29 Kasım 2012

toplumiğne

toplumiğne

yazmak bir gereklilik midir, yazdığın şeyleri öyle ya da böyle, herhangi bir yerde, yayınlamanın, ya da başkalarına sunmanın, paylaşmanın, ardında yatan temel güdü nedir?  bir şeyleri yayınlayacak olduğumuz için mi yazarız ya da yazdığımız için mi yayınlarız, ve buna benzer birkaç soru üzerinde düşünürken, zihinsel sürecim, beni, bunları yazma sürecine itti.

yazmak, bana kalırsa, bir tür, kendini var etme biçimidir.  konuştuklarımızı kayıt altında tutamayız, sadece konuştuğumuz kişilerin belleklerin de, o da belli kısımları ile yer tutarlar. oysa kayıt altına alınan her türlü eylem, düşünme, hareket, bir şekilde aktarılma vasfını da taşır. ister bunun bilincinde olalım, istersek bilincinde olmadan gerçekleştirelim, kayıt altına aldığımız her şeyimiz, aslında bilinçaltında gizli bir  ‘başkalarına sunma’ amacını taşır; bu, bir fotoğraf karesinden, çaldığımız gitarın sesini kayda almaya kadar geniş bir yelpazede değerlendirilebilir.

o halde sorulması gereken soruyu, bir miktar değiştirerek, sorguladığımız amacın ortaya çıkış sürecini irdeleyerek işe başlayabiliriz: insan bir takım şeyleri, özelliklerini, vasıflarını ya da uğraşlarını kayıt altında tutmaya ne zaman başlamıştır? bir anını videoya çekme eğilimi, kameranın icadı ile başlamış olabilir, ama ondan da geriye gidersek, bir ressama aynı gereksinimlerle poz vermiş de olabiliriz. ama daha da gerilerinde, kafamızdaki resmi, sözel bir betimle ile anlatma ihtiyacı, ondan da önce, belki çok önceleri, mağara duvarlarına yapılan oymalarda, aynı amacın farklı yansımaları olabilir.
 
o yüzden bence, insan neden yazar sorusundan daha önemli ve öncelikli olan soru, insan neden yazdığı bir takım şeyleri saklar ve başkalarına sunar sorusudur. cevap kişiden kişiye öznel farklılar seyredecek olsa bile, bir şeyleri yayınlama eğilimi, her koşulda, bir şeyler anlatma ihtiyacını da kapsayacaktır. ve biz, bu ihtiyacı, yan odada uyuyan kardeşimiz veya babamızla değil, tüm dünyaya açık bir hale getirerek giderileceğimizi hissettiğimiz noktada, zihnimizde olan biteni, herhangi bir şekilde ortaya dökmeye çabalarız. ve bu da, bir kağıt kalem alıp karalamaktan, bir twit atmaya kadar genişleyen bir kulvarda, sorgulama yapmamızı gerektirir. ancak, üzerinde durduğumuz konu, bunun tam tersine, yayınlama/sunma/paylaşma amacı gütmeden yapılan işlevlerin, izleyici odaklı yapılan işlevlerle ayrıştığı nokta üzerinde devam edicek.

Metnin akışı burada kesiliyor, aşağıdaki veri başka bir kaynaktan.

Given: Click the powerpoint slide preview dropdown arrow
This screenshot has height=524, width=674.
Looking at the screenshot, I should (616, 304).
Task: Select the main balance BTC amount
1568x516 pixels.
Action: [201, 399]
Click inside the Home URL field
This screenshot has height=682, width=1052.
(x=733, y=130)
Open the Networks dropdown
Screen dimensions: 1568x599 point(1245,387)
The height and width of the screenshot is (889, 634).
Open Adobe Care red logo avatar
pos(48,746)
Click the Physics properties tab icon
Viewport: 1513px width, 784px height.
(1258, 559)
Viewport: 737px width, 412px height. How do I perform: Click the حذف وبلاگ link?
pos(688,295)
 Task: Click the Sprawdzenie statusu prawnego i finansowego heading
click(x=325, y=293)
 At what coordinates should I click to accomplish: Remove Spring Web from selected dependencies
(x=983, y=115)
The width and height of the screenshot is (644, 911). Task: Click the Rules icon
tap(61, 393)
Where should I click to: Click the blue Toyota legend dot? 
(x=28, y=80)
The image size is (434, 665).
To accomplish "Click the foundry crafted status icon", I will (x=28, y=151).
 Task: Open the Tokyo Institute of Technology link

hiç kimsenin ilgi göstermediği bir şey için, çaba sarf etmek gerekir mi? hiç kimse ilgi göstermiyor olsa bile, insan, kendi için, kendi yaptığı şeylere devam edebilir mi? izleyici potansiyeli, yapılan işin sürekliliğine, ne derece katkı sağlar. bu durum kişiden kişiye değişen göreceli bir kavram mıdır ve herkes içinde bulunduğu koşullarda ek olarak uğraştığı, iştigal ettiği, başlangıçta hobi sıfatındaki uğraşı, bu izleyici ve kayıp-kazanç göstergesi sonrasında mı profesyonel bir uğraşa dönüştürmeyi tercih eder.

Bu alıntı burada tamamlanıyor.